Assignment: Please write the following entries out once more, exactly.
============================================================
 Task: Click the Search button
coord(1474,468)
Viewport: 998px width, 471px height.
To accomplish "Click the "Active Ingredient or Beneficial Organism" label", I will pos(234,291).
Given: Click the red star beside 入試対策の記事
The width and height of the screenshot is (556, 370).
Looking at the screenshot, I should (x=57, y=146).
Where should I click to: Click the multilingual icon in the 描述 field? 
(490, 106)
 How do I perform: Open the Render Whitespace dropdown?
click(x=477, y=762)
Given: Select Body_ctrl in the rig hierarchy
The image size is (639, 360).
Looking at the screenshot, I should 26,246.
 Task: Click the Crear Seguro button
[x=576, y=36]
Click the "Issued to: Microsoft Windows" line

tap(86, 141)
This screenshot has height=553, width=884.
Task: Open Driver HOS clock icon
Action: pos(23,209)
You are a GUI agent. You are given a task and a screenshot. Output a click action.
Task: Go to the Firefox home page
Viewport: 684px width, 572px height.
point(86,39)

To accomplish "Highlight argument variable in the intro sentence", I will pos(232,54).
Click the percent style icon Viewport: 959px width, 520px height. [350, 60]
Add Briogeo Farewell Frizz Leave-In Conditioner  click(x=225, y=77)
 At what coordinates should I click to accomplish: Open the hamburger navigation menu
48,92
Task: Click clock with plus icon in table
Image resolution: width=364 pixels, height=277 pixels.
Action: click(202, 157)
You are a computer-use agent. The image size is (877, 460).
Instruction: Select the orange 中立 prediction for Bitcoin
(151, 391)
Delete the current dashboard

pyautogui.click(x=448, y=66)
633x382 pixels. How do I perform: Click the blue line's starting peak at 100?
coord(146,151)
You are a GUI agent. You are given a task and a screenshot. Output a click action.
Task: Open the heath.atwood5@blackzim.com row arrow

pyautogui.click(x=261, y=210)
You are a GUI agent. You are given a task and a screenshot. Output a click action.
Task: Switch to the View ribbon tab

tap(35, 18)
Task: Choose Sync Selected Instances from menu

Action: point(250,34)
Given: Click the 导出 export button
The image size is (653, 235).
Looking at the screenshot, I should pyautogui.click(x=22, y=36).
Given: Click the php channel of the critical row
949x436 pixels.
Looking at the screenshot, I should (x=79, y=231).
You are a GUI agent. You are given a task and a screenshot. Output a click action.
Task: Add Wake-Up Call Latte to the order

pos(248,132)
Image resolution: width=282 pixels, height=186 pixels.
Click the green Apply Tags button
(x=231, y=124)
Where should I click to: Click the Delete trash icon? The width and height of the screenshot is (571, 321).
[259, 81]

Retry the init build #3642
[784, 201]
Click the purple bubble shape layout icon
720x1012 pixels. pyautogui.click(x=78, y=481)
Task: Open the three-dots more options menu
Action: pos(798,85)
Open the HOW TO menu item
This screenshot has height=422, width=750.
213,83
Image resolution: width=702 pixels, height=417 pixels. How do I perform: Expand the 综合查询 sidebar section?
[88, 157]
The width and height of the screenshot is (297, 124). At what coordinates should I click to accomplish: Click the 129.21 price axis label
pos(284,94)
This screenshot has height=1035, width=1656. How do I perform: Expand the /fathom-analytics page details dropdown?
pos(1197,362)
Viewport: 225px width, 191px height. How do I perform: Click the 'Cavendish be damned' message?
============================================================
Answer for the task:
 Task: Click the Search button
coord(1474,468)
Viewport: 998px width, 471px height.
To accomplish "Click the "Active Ingredient or Beneficial Organism" label", I will pos(234,291).
Given: Click the red star beside 入試対策の記事
The width and height of the screenshot is (556, 370).
Looking at the screenshot, I should (x=57, y=146).
Where should I click to: Click the multilingual icon in the 描述 field? 
(490, 106)
 How do I perform: Open the Render Whitespace dropdown?
click(x=477, y=762)
Given: Select Body_ctrl in the rig hierarchy
The image size is (639, 360).
Looking at the screenshot, I should 26,246.
 Task: Click the Crear Seguro button
[x=576, y=36]
Click the "Issued to: Microsoft Windows" line

tap(86, 141)
This screenshot has height=553, width=884.
Task: Open Driver HOS clock icon
Action: pos(23,209)
You are a GUI agent. You are given a task and a screenshot. Output a click action.
Task: Go to the Firefox home page
Viewport: 684px width, 572px height.
point(86,39)

To accomplish "Highlight argument variable in the intro sentence", I will pos(232,54).
Click the percent style icon Viewport: 959px width, 520px height. [350, 60]
Add Briogeo Farewell Frizz Leave-In Conditioner  click(x=225, y=77)
 At what coordinates should I click to accomplish: Open the hamburger navigation menu
48,92
Task: Click clock with plus icon in table
Image resolution: width=364 pixels, height=277 pixels.
Action: click(202, 157)
You are a computer-use agent. The image size is (877, 460).
Instruction: Select the orange 中立 prediction for Bitcoin
(151, 391)
Delete the current dashboard

pyautogui.click(x=448, y=66)
633x382 pixels. How do I perform: Click the blue line's starting peak at 100?
coord(146,151)
You are a GUI agent. You are given a task and a screenshot. Output a click action.
Task: Open the heath.atwood5@blackzim.com row arrow

pyautogui.click(x=261, y=210)
You are a GUI agent. You are given a task and a screenshot. Output a click action.
Task: Switch to the View ribbon tab

tap(35, 18)
Task: Choose Sync Selected Instances from menu

Action: point(250,34)
Given: Click the 导出 export button
The image size is (653, 235).
Looking at the screenshot, I should pyautogui.click(x=22, y=36).
Given: Click the php channel of the critical row
949x436 pixels.
Looking at the screenshot, I should (x=79, y=231).
You are a GUI agent. You are given a task and a screenshot. Output a click action.
Task: Add Wake-Up Call Latte to the order

pos(248,132)
Image resolution: width=282 pixels, height=186 pixels.
Click the green Apply Tags button
(x=231, y=124)
Where should I click to: Click the Delete trash icon? The width and height of the screenshot is (571, 321).
[259, 81]

Retry the init build #3642
[784, 201]
Click the purple bubble shape layout icon
720x1012 pixels. pyautogui.click(x=78, y=481)
Task: Open the three-dots more options menu
Action: pos(798,85)
Open the HOW TO menu item
This screenshot has height=422, width=750.
213,83
Image resolution: width=702 pixels, height=417 pixels. How do I perform: Expand the 综合查询 sidebar section?
[88, 157]
The width and height of the screenshot is (297, 124). At what coordinates should I click to accomplish: Click the 129.21 price axis label
pos(284,94)
This screenshot has height=1035, width=1656. How do I perform: Expand the /fathom-analytics page details dropdown?
pos(1197,362)
Viewport: 225px width, 191px height. How do I perform: Click the 'Cavendish be damned' message?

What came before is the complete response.